▶ Requirements:
Can you reproduce the records word for word, beginning at the line that contains "Viewport: 2025px width, 1265px height." and stopping after the last line of the records? Leave the pictures out of your answer.

## Begin Information shown

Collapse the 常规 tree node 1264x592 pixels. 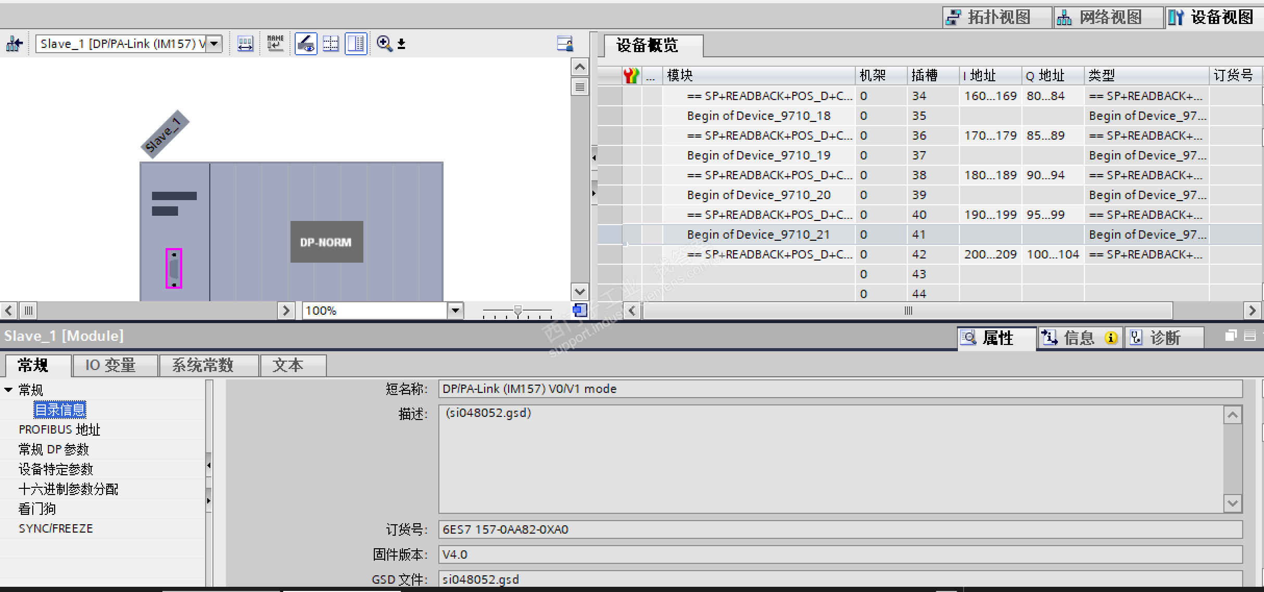[x=8, y=390]
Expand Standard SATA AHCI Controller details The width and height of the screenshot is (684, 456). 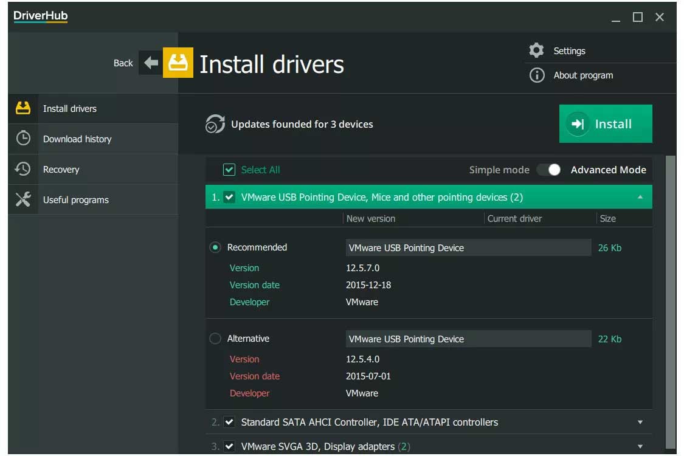(640, 422)
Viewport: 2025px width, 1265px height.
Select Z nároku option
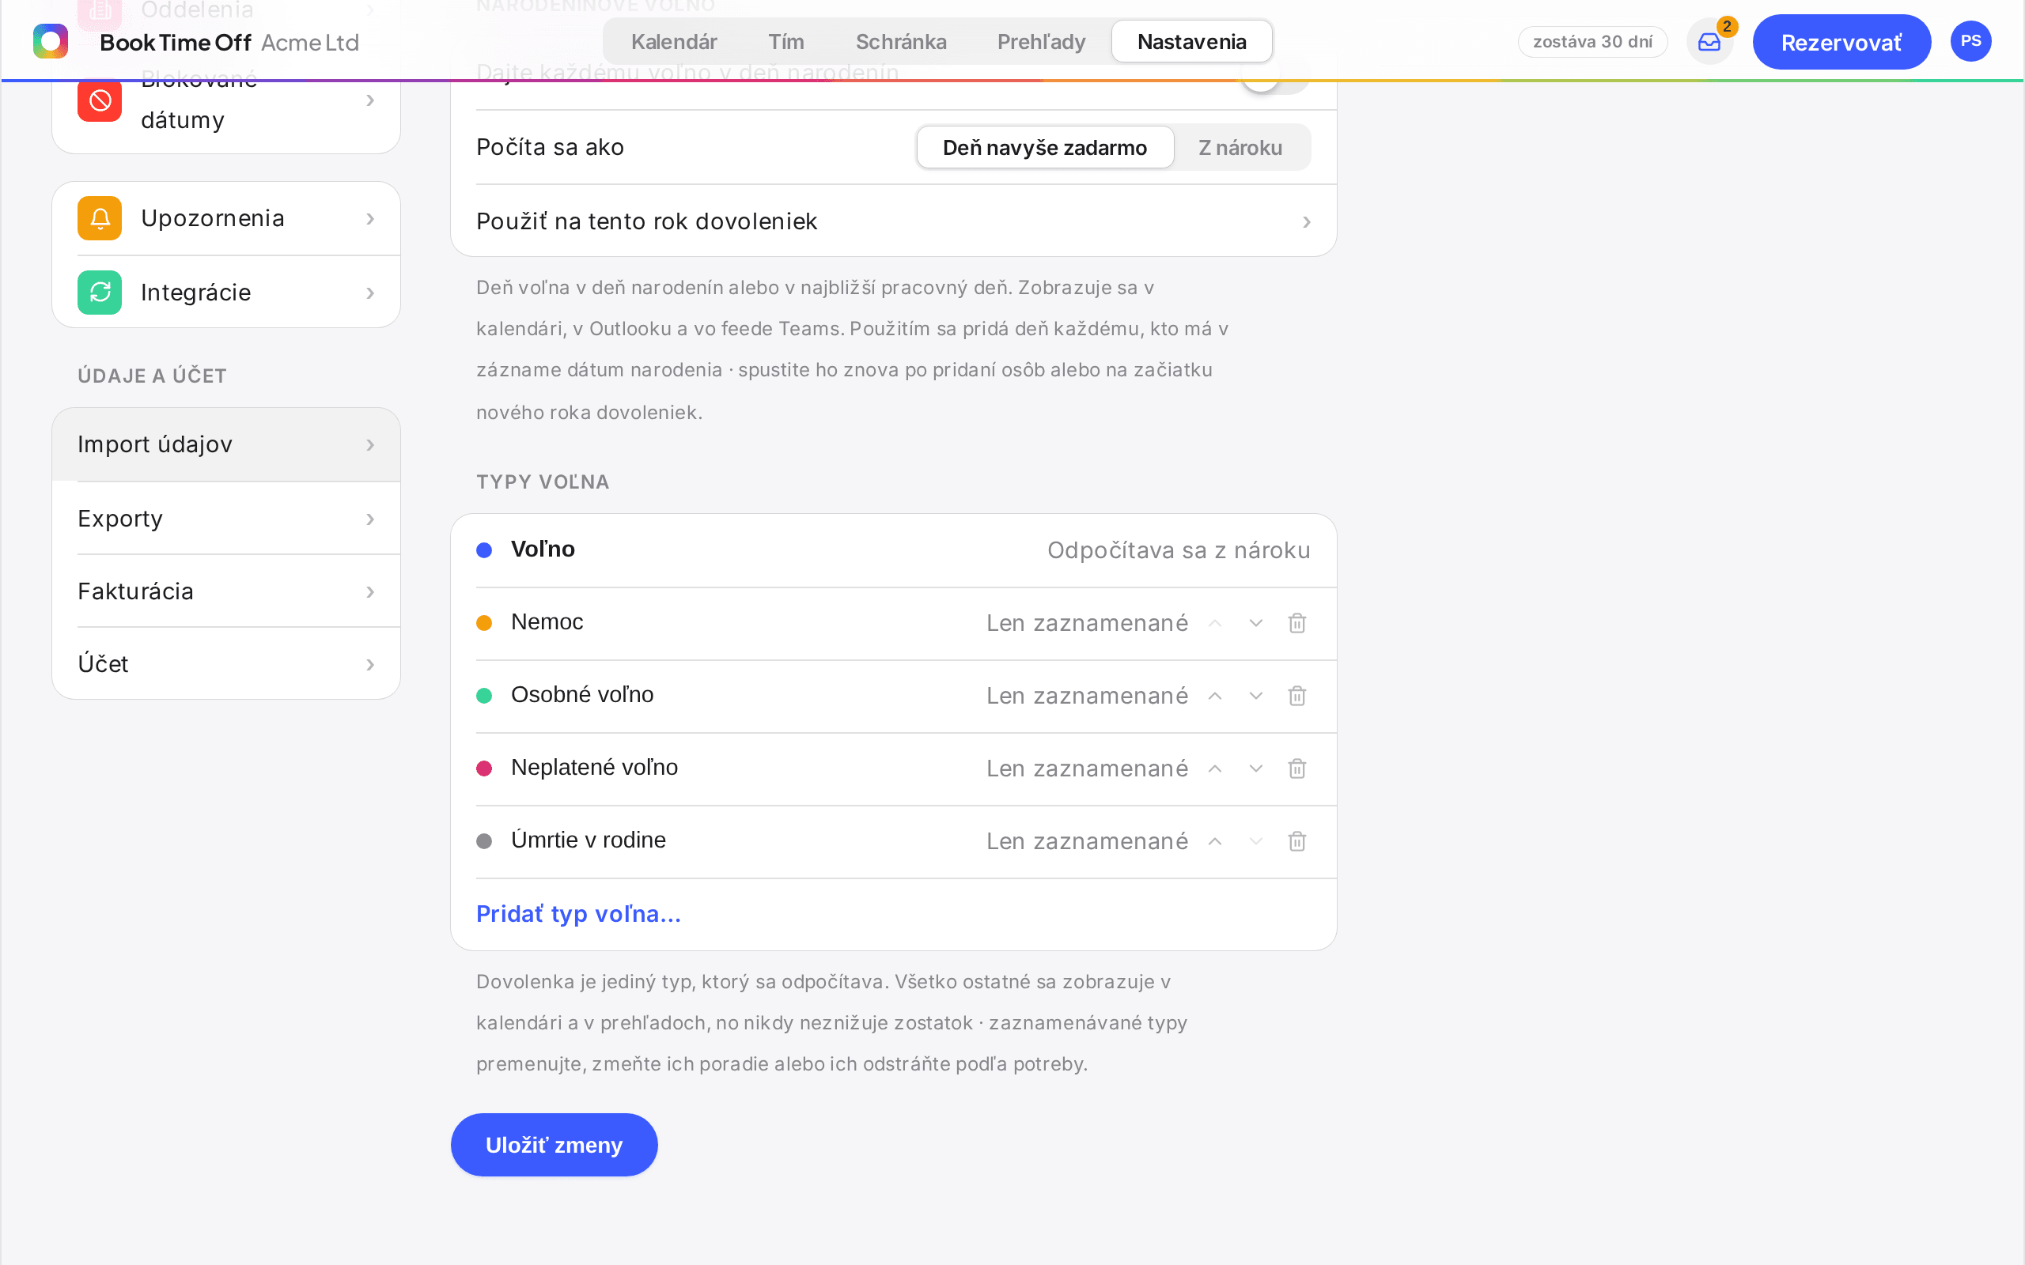(1240, 147)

## End Information shown

▶ Worked solution:
Viewport: 2025px width, 1265px height.
Select Z nároku option
(1240, 147)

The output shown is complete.